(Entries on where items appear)
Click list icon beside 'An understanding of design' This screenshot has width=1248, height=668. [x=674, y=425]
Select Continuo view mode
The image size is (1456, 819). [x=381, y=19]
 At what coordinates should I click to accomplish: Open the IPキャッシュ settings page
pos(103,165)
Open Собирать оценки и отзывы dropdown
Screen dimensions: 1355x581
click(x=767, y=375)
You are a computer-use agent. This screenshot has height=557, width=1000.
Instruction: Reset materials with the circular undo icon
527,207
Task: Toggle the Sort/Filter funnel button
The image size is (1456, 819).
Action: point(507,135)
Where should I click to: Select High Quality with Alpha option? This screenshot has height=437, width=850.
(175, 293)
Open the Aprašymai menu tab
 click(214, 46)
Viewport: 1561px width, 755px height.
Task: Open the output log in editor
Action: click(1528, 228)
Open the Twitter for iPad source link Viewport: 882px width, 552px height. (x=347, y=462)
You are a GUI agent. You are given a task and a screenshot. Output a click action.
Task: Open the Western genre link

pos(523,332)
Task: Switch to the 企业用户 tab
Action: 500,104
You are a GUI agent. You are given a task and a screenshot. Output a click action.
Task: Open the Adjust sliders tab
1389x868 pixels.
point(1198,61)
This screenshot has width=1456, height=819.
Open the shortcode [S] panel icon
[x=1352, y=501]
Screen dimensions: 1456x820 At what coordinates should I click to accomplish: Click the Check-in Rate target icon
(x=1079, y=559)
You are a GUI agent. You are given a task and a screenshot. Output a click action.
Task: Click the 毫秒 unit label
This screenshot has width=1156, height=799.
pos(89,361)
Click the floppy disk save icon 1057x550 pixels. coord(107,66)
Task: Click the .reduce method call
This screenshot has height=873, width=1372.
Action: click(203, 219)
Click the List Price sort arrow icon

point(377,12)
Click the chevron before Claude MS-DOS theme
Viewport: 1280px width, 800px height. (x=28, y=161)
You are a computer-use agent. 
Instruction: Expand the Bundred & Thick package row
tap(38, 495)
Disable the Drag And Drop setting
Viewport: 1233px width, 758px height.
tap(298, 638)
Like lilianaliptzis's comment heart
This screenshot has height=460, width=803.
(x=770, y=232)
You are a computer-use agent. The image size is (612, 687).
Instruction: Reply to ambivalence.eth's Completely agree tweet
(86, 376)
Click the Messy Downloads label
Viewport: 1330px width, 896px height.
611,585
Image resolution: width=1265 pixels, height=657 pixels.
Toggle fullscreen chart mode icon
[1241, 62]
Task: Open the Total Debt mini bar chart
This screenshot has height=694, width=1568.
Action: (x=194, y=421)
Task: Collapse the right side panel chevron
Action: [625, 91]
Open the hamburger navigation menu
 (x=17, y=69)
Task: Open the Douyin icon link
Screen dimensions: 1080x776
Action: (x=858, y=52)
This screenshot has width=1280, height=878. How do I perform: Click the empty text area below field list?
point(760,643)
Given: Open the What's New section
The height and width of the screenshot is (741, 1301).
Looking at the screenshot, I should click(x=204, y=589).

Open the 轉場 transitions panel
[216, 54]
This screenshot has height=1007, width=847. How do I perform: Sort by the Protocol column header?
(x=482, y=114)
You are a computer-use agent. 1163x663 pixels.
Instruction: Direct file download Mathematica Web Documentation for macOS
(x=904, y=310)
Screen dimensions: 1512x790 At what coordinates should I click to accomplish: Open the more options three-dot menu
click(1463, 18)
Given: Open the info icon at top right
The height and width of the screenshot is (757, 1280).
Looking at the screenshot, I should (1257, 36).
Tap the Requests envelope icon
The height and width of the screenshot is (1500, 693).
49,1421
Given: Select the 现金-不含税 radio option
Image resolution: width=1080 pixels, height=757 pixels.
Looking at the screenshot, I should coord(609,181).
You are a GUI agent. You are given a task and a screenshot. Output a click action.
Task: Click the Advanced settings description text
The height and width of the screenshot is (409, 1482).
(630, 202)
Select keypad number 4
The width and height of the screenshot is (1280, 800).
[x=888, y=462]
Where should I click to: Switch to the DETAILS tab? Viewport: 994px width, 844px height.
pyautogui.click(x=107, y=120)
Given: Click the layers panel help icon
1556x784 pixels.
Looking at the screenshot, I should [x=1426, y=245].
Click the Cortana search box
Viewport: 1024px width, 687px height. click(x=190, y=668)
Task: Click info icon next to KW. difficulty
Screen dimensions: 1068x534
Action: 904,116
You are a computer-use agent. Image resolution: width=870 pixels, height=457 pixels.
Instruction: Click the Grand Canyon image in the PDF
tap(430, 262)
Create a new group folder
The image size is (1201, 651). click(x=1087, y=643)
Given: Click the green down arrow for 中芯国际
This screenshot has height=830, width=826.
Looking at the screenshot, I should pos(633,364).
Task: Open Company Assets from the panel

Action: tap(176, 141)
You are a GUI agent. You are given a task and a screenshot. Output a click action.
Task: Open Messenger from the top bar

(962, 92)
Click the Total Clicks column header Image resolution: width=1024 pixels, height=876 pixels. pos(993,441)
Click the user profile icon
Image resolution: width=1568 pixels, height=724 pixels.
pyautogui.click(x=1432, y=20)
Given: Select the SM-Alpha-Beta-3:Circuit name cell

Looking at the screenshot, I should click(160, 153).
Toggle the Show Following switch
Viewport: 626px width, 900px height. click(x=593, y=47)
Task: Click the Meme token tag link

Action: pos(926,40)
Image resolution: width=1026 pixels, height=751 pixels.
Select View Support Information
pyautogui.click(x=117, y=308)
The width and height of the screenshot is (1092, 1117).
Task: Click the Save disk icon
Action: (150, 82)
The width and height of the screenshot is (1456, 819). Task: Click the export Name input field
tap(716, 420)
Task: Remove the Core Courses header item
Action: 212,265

Given exercise
Rewrite the entries above so that every "GUI agent" reads "screen agent", leaving everything else as it is.

Complete answer
Click list icon beside 'An understanding of design' This screenshot has width=1248, height=668. [x=674, y=425]
Select Continuo view mode
The image size is (1456, 819). [x=381, y=19]
 At what coordinates should I click to accomplish: Open the IPキャッシュ settings page
pos(103,165)
Open Собирать оценки и отзывы dropdown
Screen dimensions: 1355x581
click(x=767, y=375)
You are a computer-use agent. This screenshot has height=557, width=1000.
Instruction: Reset materials with the circular undo icon
527,207
Task: Toggle the Sort/Filter funnel button
The image size is (1456, 819).
Action: point(507,135)
Where should I click to: Select High Quality with Alpha option? This screenshot has height=437, width=850.
(175, 293)
Open the Aprašymai menu tab
 click(214, 46)
Viewport: 1561px width, 755px height.
Task: Open the output log in editor
Action: click(1528, 228)
Open the Twitter for iPad source link Viewport: 882px width, 552px height. (x=347, y=462)
You are a screen agent. You are given a task and a screenshot. Output a click action.
Task: Open the Western genre link

pos(523,332)
Task: Switch to the 企业用户 tab
Action: 500,104
You are a screen agent. You are given a task and a screenshot. Output a click action.
Task: Open the Adjust sliders tab
1389x868 pixels.
point(1198,61)
This screenshot has width=1456, height=819.
Open the shortcode [S] panel icon
[x=1352, y=501]
Screen dimensions: 1456x820 At what coordinates should I click to accomplish: Click the Check-in Rate target icon
(x=1079, y=559)
You are a screen agent. You are given a task and a screenshot. Output a click action.
Task: Click the 毫秒 unit label
This screenshot has width=1156, height=799.
pos(89,361)
Click the floppy disk save icon 1057x550 pixels. coord(107,66)
Task: Click the .reduce method call
This screenshot has height=873, width=1372.
Action: click(203, 219)
Click the List Price sort arrow icon

point(377,12)
Click the chevron before Claude MS-DOS theme
Viewport: 1280px width, 800px height. (x=28, y=161)
You are a computer-use agent. 
Instruction: Expand the Bundred & Thick package row
tap(38, 495)
Disable the Drag And Drop setting
Viewport: 1233px width, 758px height.
tap(298, 638)
Like lilianaliptzis's comment heart
This screenshot has height=460, width=803.
(x=770, y=232)
You are a computer-use agent. The image size is (612, 687).
Instruction: Reply to ambivalence.eth's Completely agree tweet
(86, 376)
Click the Messy Downloads label
Viewport: 1330px width, 896px height.
611,585
Image resolution: width=1265 pixels, height=657 pixels.
Toggle fullscreen chart mode icon
[1241, 62]
Task: Open the Total Debt mini bar chart
This screenshot has height=694, width=1568.
Action: (x=194, y=421)
Task: Collapse the right side panel chevron
Action: [625, 91]
Open the hamburger navigation menu
 (x=17, y=69)
Task: Open the Douyin icon link
Screen dimensions: 1080x776
Action: (x=858, y=52)
This screenshot has width=1280, height=878. How do I perform: Click the empty text area below field list?
point(760,643)
Given: Open the What's New section
The height and width of the screenshot is (741, 1301).
Looking at the screenshot, I should click(x=204, y=589).

Open the 轉場 transitions panel
[216, 54]
This screenshot has height=1007, width=847. How do I perform: Sort by the Protocol column header?
(x=482, y=114)
You are a computer-use agent. 1163x663 pixels.
Instruction: Direct file download Mathematica Web Documentation for macOS
(x=904, y=310)
Screen dimensions: 1512x790 At what coordinates should I click to accomplish: Open the more options three-dot menu
click(1463, 18)
Given: Open the info icon at top right
The height and width of the screenshot is (757, 1280).
Looking at the screenshot, I should (1257, 36).
Tap the Requests envelope icon
The height and width of the screenshot is (1500, 693).
49,1421
Given: Select the 现金-不含税 radio option
Image resolution: width=1080 pixels, height=757 pixels.
Looking at the screenshot, I should coord(609,181).
You are a screen agent. You are given a task and a screenshot. Output a click action.
Task: Click the Advanced settings description text
The height and width of the screenshot is (409, 1482).
(630, 202)
Select keypad number 4
The width and height of the screenshot is (1280, 800).
[x=888, y=462]
Where should I click to: Switch to the DETAILS tab? Viewport: 994px width, 844px height.
pyautogui.click(x=107, y=120)
Given: Click the layers panel help icon
1556x784 pixels.
Looking at the screenshot, I should [x=1426, y=245].
Click the Cortana search box
Viewport: 1024px width, 687px height. click(x=190, y=668)
Task: Click info icon next to KW. difficulty
Screen dimensions: 1068x534
Action: 904,116
You are a computer-use agent. Image resolution: width=870 pixels, height=457 pixels.
Instruction: Click the Grand Canyon image in the PDF
tap(430, 262)
Create a new group folder
The image size is (1201, 651). click(x=1087, y=643)
Given: Click the green down arrow for 中芯国际
This screenshot has height=830, width=826.
Looking at the screenshot, I should pos(633,364).
Task: Open Company Assets from the panel

Action: tap(176, 141)
You are a screen agent. You are given a task and a screenshot. Output a click action.
Task: Open Messenger from the top bar

(962, 92)
Click the Total Clicks column header Image resolution: width=1024 pixels, height=876 pixels. pos(993,441)
Click the user profile icon
Image resolution: width=1568 pixels, height=724 pixels.
pyautogui.click(x=1432, y=20)
Given: Select the SM-Alpha-Beta-3:Circuit name cell

Looking at the screenshot, I should click(160, 153).
Toggle the Show Following switch
Viewport: 626px width, 900px height. click(x=593, y=47)
Task: Click the Meme token tag link

Action: pos(926,40)
Image resolution: width=1026 pixels, height=751 pixels.
Select View Support Information
pyautogui.click(x=117, y=308)
The width and height of the screenshot is (1092, 1117).
Task: Click the Save disk icon
Action: (150, 82)
The width and height of the screenshot is (1456, 819). Task: Click the export Name input field
tap(716, 420)
Task: Remove the Core Courses header item
Action: 212,265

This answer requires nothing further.